When inscribing the Canal du Centre boat lifts in Belgium on its World Heritage List in 1998, UNESCO commented that they “represented the apogee of the application of engineering technology to the construction of canals.” That holds true for each example described here. The boat lifts exemplify the seemingly limitless mechanical ingenuity of the Victorian Age. The Industrial Revolution, first in Britain and then in the rest of Europe and North America, saw the necessarily rapid growth of inland transportation networks. Although they were soon augmented (and often replaced) by railroads, canals were the main arteries of industry and commerce. Differences in water levels along their length and at their junctions with rivers were normally overcome by building locks. In order to save time, creative engineers developed a hydraulic mechanism known as a boat lift, which could replace several conventional locks. Among the most ingenious devices of the machine age, the boat lift continued to be refined into the early twentieth century. The principle was simple: a boat or barge entered a watertight trough that was raised or lowered by filling or emptying a counterbalancing trough.

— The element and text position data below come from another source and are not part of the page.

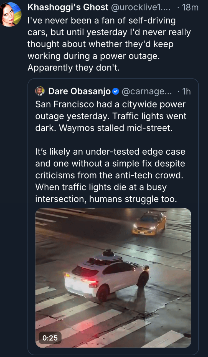This screenshot has height=357, width=208.
Task: Click the blue verified badge
Action: coord(115,91)
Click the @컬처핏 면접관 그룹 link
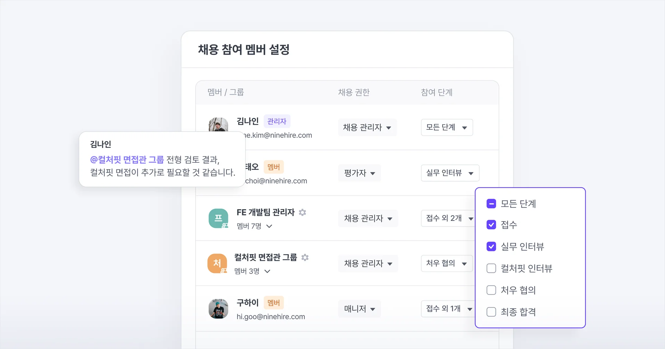 (127, 160)
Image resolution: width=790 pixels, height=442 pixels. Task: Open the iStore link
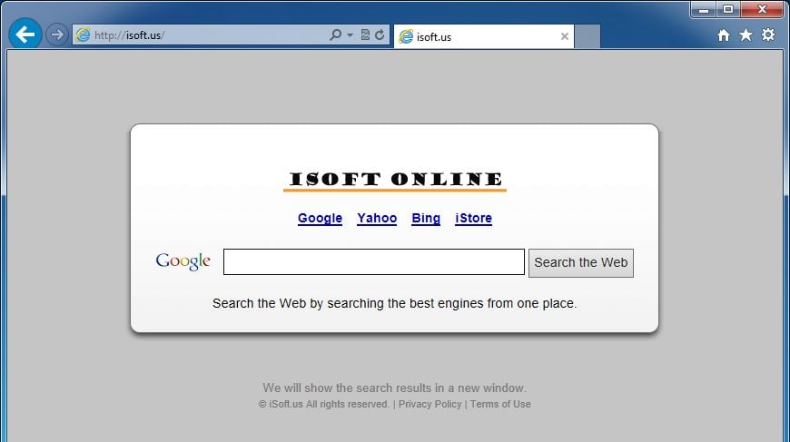click(473, 218)
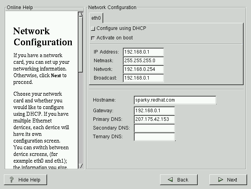
Task: Click the help panel scroll down arrow
Action: pyautogui.click(x=81, y=166)
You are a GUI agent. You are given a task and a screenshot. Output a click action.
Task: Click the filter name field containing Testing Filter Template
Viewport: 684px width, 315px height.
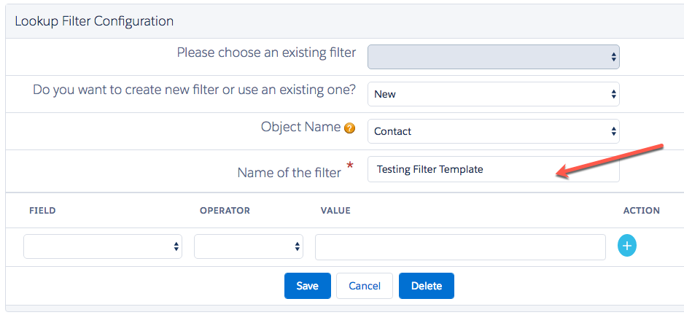[493, 169]
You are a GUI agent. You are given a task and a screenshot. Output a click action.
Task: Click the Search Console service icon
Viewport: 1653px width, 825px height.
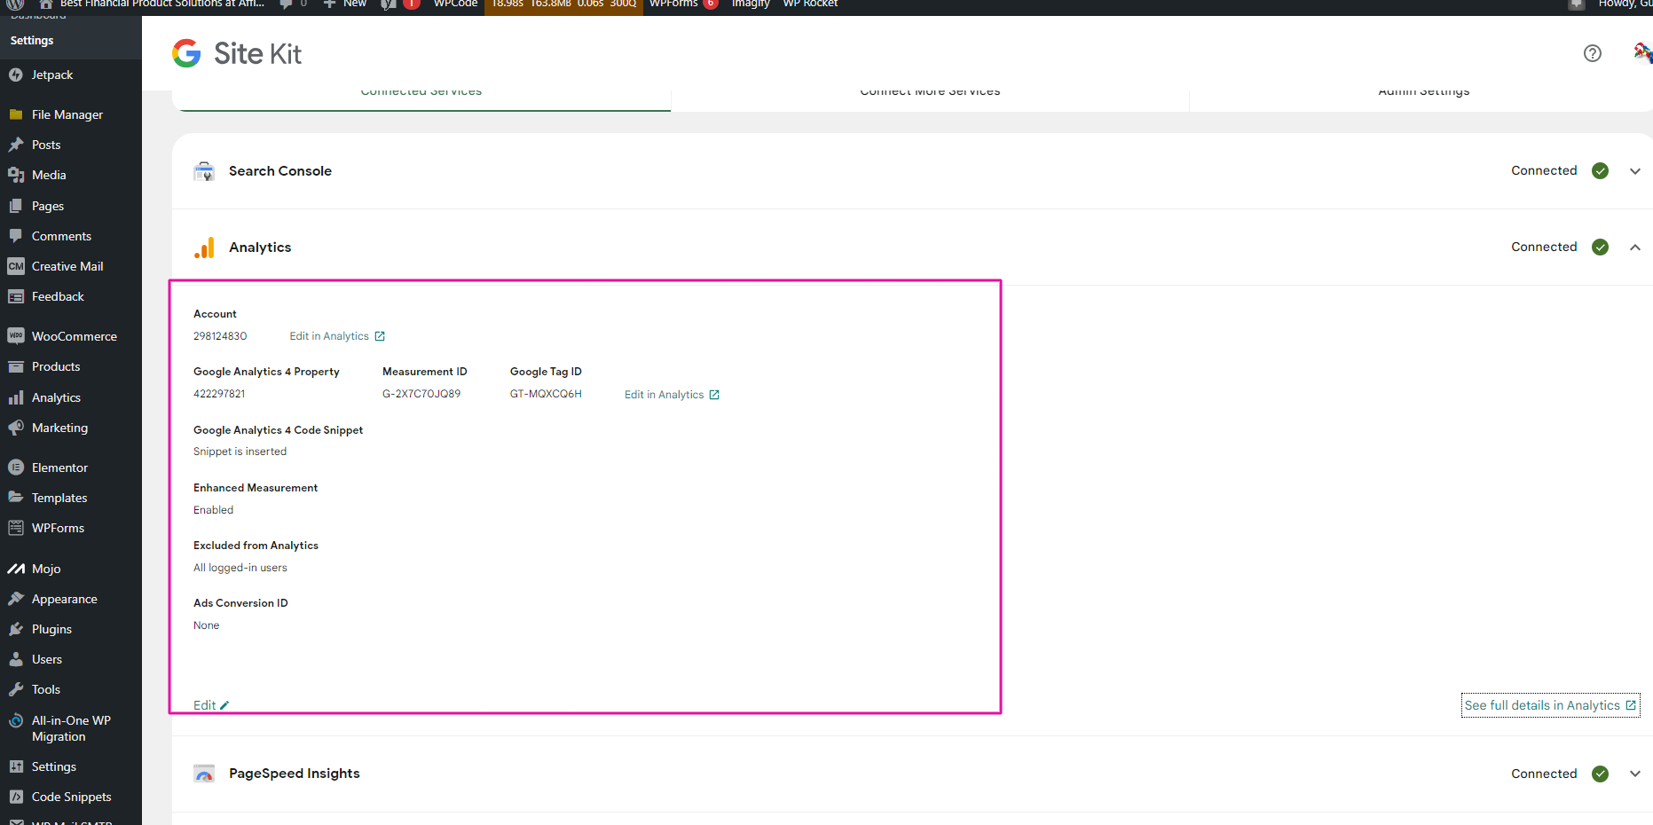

It is likely that the first commercial boat lift was built in 1838 on the Grand Western Canal in the English county of Devon. The canal, first suggested in 1768, was intended to link the Bristol Channel on the west coast and the English Channel on the east. Construction did not begin until 1810 and four years later an 11-mile (17.6-kilometer) stretch was completed. Extensions were built, and by 1838 the canal reached as far as Taunton in Somerset. A decade later the Great Western Railway linked Bristol and Exeter, and work on the canal was discontinued. But the boat lift served vessels carrying limestone from Tiverton in Devon. Consisting of a pair of 30-foot-long (9-meter) wooden troughs joined by chains, it was capable of raising nearly 10 tons (8.14 tonnes) through the 47 feet (14 meters) that separated two sections of the canal.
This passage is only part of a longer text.